Oleh karena itu, para pelanggan yang datang pun merasa semakin kasihan kepada anak-anak ini. Bahkan orang-orang yang sebelumnya merasa harga makanan di sana agak mahal pun tidak lagi mengeluh. Semakin banyak orang yang datang karena mendengar kabar tersebut. Setelah mendengar rumor dan melihat senyum tulus serta optimis dari anak-anak ini, hati mereka pun merasa tenang bahkan sebelum makanan sampai di mulut.

Seorang pelanggan lama yang mengenal mereka dengan baik memperhatikan bahwa Fang Yi, yang biasanya mengepang rambut, kini telah menyanggul rambutnya. Ia pun menggoda Zhao Lixia, "Pemilik kecil, sepertinya alasan tutup sebulan ini bukan hanya karena panen, tapi juga karena sudah menikahi istri muda, ya?"

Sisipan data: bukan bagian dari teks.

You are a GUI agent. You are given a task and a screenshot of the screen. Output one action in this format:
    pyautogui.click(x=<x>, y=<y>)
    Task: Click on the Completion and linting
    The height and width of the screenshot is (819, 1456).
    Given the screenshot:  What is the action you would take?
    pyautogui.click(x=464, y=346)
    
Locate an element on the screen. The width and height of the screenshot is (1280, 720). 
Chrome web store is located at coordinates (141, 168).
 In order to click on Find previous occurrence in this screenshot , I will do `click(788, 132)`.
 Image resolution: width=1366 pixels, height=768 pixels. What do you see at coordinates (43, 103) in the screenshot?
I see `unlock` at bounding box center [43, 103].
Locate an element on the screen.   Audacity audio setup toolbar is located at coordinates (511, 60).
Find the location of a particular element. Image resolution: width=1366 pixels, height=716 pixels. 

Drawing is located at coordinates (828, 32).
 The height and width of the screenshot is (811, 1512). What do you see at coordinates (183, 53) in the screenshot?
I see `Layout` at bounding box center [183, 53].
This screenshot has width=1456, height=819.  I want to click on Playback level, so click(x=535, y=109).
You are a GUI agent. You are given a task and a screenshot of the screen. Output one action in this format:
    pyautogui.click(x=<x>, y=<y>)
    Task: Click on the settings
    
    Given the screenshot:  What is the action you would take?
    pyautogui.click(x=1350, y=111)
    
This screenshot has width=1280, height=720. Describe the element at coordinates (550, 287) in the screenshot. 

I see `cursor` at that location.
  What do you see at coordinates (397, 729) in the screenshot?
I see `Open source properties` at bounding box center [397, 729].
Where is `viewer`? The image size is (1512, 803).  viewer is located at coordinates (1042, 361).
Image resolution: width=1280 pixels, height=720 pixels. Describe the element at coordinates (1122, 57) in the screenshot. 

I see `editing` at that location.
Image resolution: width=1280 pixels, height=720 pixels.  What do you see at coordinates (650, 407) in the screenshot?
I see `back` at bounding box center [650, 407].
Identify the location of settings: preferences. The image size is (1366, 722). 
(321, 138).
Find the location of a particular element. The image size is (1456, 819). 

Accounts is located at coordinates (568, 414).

Wajah Zhao Lixia sedikit memerah, namun ia menjawab dengan jujur, "Benar, Fang Yi sekarang sudah menjadi istriku!" Rasa bahagia dan bangga terpancar jelas di wajahnya. Mendengar itu, para pelanggan pun memberikan ucapan selamat. Mereka yang suka keramaian segera meminta permen pernikahan.

Fang Yi, yang sedang sibuk meracik bumbu, merasa pipinya bersemu merah saat mendengar keributan itu. Hatinya terasa manis, dan senyum di wajahnya tampak semakin menawan.

Zhao Lixia, meski malu-malu, tetap menjawab dengan tersenyum, "Permen pernikahan tidak ada, bagaimana kalau saya berikan berondong jagung untuk kalian semua? Bagaimana?"

"Itu ide yang sangat bagus!"

"Pemilik kecil memang orang yang jujur. Karena sudah memberi kami berondong jagung, semoga kehidupan kalian berdua semakin hari semakin sukses dan berkembang!"

Zhao Lixia akhirnya tidak tahan lagi dan melarikan diri ke halaman belakang untuk menyiapkan berondong jagung bagi semua orang. Fang Yi jauh lebih beruntung, karena sebagai istri, ia tidak bisa digoda sembarangan oleh orang lain.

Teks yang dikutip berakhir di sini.